# Cicadas -  yep,  the billions of "Brood X" will hatch in 2021 after a 17-year wait



## lizkat

Brood X: Why 'trillions' of cicadas set to emerge after 17 years have an ominous sounding name
					

In late May and early June, trillions of cicadas will emerge from the ground in 15 states. Here's everything you need to know about Brood X, including a map.



					www.usatoday.com
				





For those with access, a WaPo take....



			https://www.washingtonpost.com/climate-environment/2021/03/09/cicadas-broodx-environment/
		


The map makes it clearer which states will have the best pickin' for all the critters who like to pig out on chowing down enough cicadas to fall into a coma.  Yes, really.   Some animals eat enough until they literally fall out from the caloric overload and have to sleep it off.  Sounds like there will be plenty cicadas to go around this time.  Billions, yes.   Over a million per acre.   Y'all in DC, Virgina and Maryland are ground zero, but the trigger is a ground temperature of 64ºF so it's Georgia and other southern states will see them first, in just a few more weeks.

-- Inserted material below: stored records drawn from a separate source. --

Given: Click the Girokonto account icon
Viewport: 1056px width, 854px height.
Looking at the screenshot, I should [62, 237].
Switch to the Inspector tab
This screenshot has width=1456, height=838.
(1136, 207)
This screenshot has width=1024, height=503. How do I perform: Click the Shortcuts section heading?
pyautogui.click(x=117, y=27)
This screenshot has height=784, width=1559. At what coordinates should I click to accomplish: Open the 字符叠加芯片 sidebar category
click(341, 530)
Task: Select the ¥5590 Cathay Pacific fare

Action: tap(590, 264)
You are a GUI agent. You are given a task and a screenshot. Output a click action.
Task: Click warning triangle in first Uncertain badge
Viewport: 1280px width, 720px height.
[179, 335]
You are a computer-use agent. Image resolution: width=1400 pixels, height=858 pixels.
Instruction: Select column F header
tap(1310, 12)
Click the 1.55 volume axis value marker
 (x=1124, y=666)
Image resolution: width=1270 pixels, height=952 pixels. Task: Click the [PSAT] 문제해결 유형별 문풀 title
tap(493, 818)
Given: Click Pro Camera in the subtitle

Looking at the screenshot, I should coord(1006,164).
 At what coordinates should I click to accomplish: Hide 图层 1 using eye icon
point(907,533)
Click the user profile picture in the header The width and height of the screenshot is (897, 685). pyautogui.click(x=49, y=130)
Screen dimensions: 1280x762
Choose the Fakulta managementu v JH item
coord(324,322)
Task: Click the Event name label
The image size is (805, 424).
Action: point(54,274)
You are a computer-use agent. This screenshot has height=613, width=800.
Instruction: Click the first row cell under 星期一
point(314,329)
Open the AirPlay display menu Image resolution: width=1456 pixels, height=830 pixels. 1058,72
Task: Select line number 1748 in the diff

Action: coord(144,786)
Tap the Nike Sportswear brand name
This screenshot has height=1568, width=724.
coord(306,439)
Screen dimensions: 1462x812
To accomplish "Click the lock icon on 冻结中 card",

> Cicadas are a Thanksgiving-like feast for wildlife. As they emerge, birds, squirrels, chipmunks, skunks, ants, raccoons, snakes, frogs and possums will gorge themselves for about a week until they collapse into food comas.
> 
> “What people will actually see is animals eating bugs,” said Gaye Williams, an entomologist for the Maryland Department of Agriculture and an avid cicada watcher.
> 
> Yes, she said, your dog will eat cicadas if given the chance.
> 
> “It’s very much like when you go to an all-you-can-eat crab feast,” Williams said. “The very first bunch that you throw down on your table, everybody grabs crabs and you start cracking them, and you take every last molecule of crab meat. About the fourth tray … people only take the claws. As this orgy of eating goes on, there are animals that actually won’t touch them anymore. They’re full.”


----------



## Chew Toy McCoy

Democrats will probably give them a $2,000 stimulus check and the right to vote!


----------



## User.45

lizkat said:


> Brood X: Why 'trillions' of cicadas set to emerge after 17 years have an ominous sounding name
> 
> 
> In late May and early June, trillions of cicadas will emerge from the ground in 15 states. Here's everything you need to know about Brood X, including a map.
> 
> 
> 
> www.usatoday.com
> 
> 
> 
> 
> 
> 
> For those with access, a WaPo take....
> 
> 
> 
> https://www.washingtonpost.com/climate-environment/2021/03/09/cicadas-broodx-environment/
> 
> 
> 
> The map makes it clearer which states will have the best pickin' for all the critters who like to pig out on chowing down enough cicadas to fall into a coma.  Yes, really.   Some animals eat enough until they literally fall out from the caloric overload and have to sleep it off.  Sounds like there will be plenty cicadas to go around this time.  Billions, yes.   Over a million per acre.   Y'all in DC, Virgina and Maryland are ground zero, but the trigger is a ground temperature of 64ºF so it's Georgia and other southern states will see them first, in just a few more weeks.
> 
> View attachment 3946​



These are so disgusting, LOL.


----------



## Clix Pix

Yep, I read the article yesterday and thought, "it'll be fun at first to photograph one or two but after a while the novelty will wear off quickly!"  Ugly critters, too, aren't they?!


----------



## Thomas Veil

After the year we've been through, this will be a cake walk.


----------



## User.45




----------



## lizkat

P_X said:


> View attachment 3951





He just needs a bath, after that he'll look like he's ready for a night out on the town (their main reason for emerging from the ground is to get on with partying down with the opposite sex anywhere and everywhere possible)  and to a lot of critters he'll look like party food for sure... 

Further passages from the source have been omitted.